Elsewhere, wages growth in Australia has trended well below that in other countries where inflation has been stubbornly higher for a longer period of time. The extreme tightness of the labour market remains a key factor here, risking higher wages growth that can lead to inflation. Immigration has picked up momentum lately, and some observers believe this could resolve labour market tightness.

Whether the RBA decides to pause its rate hikes and assess their impact will go a long way towards the likelihood of a recession. If the RBA continues to hike, not only is it likely the odds of a recession increase, but there is a distinct possibility that monetary policy weighs on the ASX as it did last year. 

The Australian Dollar Response to Global Growth

If a global recession takes hold on the back of economic weakness out of the United States, or even China, commodity prices may face renewed pressure.

Last year ended with some of these factors coming into play, with energy prices dipping to their lowest levels since the war in Ukraine broke out. 

However, if another sharp fall in commodity prices eventuates, it could arrest the recent rally in the Australian dollar. This is because Australia economy is heavily connected to commodities, and China is a major trading partner. 

Nonetheless, while export earnings would be lower, a weaker Australian dollar would provide some upside for the Australian economy. In theory, commodity exports should become more affordable and competitive on a global level. This was a predominant factor that allowed Australia to largely avoid the worst of the Global Financial Crisis.

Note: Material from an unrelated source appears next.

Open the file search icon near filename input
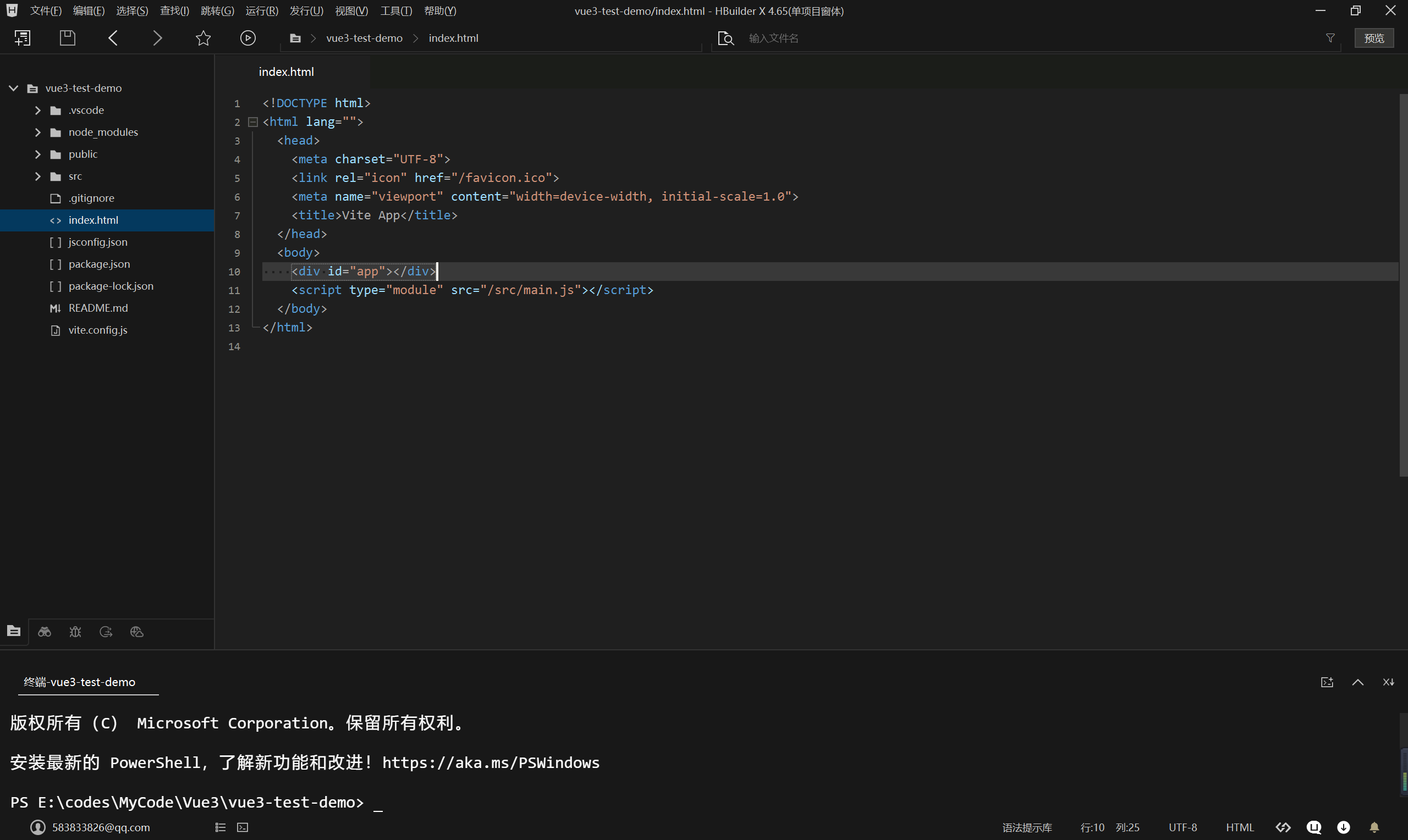The image size is (1408, 840). (x=725, y=38)
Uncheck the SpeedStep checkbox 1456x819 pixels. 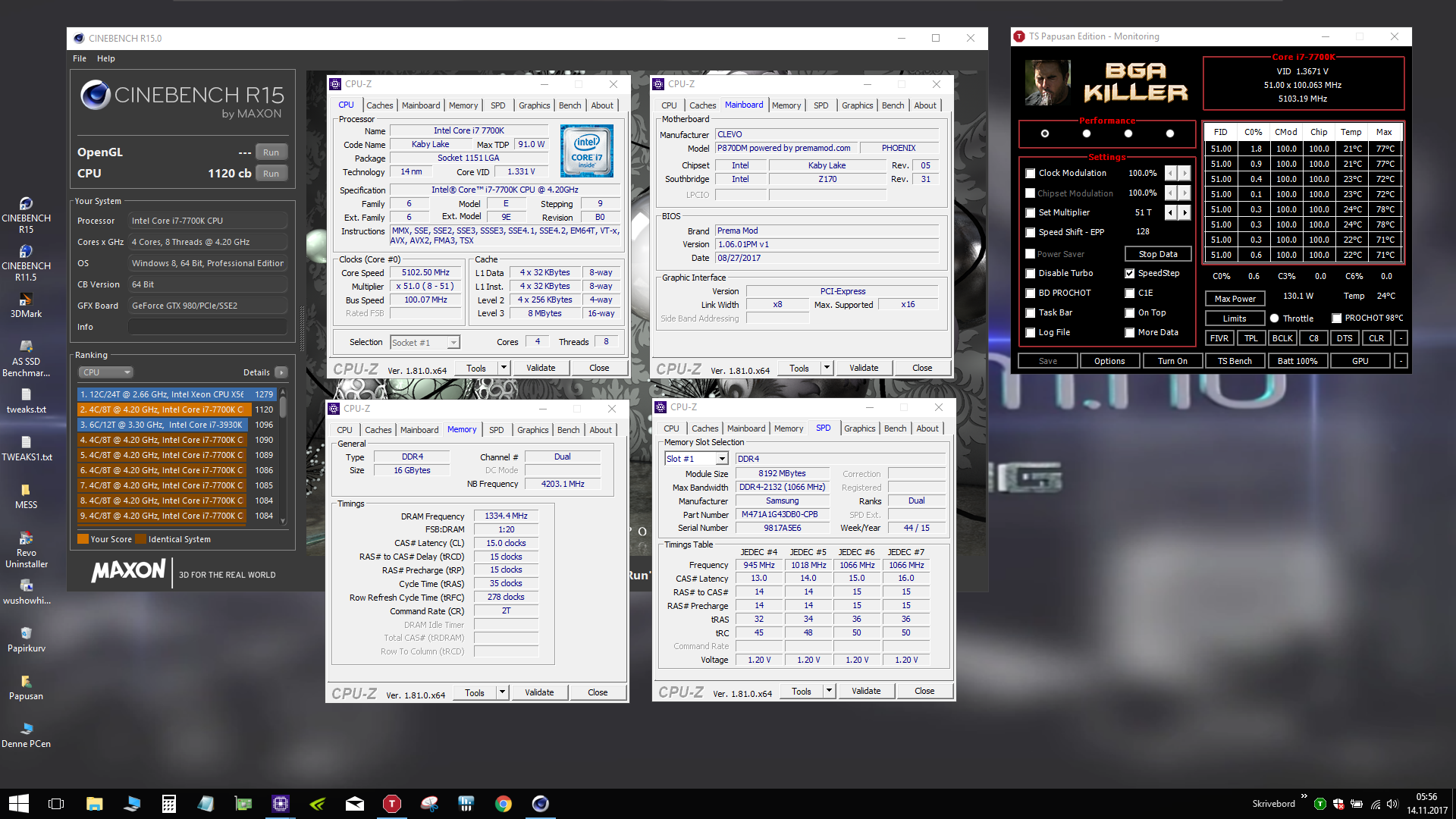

Should China economic growth pick up dramatically in 2023, and its demand for commodities provide underlying strength for international trade, this is another factor that could provide a benefit for global economic growth, including Australia.

Learn more about the warning signs of a recession.

The Looming Mortgage Cliff'

Historically, fixed-rate home loans represented around 15-20% of all mortgages across the nation. This figure is over 80% in the likes of the US, UK, and New Zealand.

During the pandemic, with interest rates at rock-bottom levels, the proportion of fixed-rate loans as a percentage of the entire mortgage market grew to around 35-40%. In monetary terms, this represents about $750 billion in loans.

The RBA estimates that around two-thirds of fixed-rate loans, or 23% of all mortgages, will roll over to variable-rate loans in the second half of 2023. 

However, with the official cash rate increasing three percentage points, and potentially even more by the end of the year, borrowers face an extraordinary test by way of higher mortgage repayments. These repayments could be up to 40% higher than the thresholds that lending institutions used to stress test' borrowers' ability to meet their financial obligations.

A number of economists have flagged the looming mortgage cliff' as posing major headwinds for the property market. However, it also raises substantial risks for spending across the Australian economy, with debt levels sitting at record highs, and the prospect of a surge in the number of borrowers struggling to meet repayments.

One favourable trend during the pandemic was that many borrowers managed to get ahead of their mortgage repayments, with anecdotal evidence pointing to strong household savings.

Final Thoughts

Other criteria like business investment, construction activity, and the Balance of Trade will all play a role in determining whether Australia avoids a recession. Arguably, the biggest risk may be the US falling into an official recession, where a slowdown in growth tends to spread across the world.

But as the RBA seeks to return inflation to its target range of 2-3%, interest rate policy, the Australian dollar, and the looming mortgage cliff' represent important challenges for the local economy that every investor should take into consideration.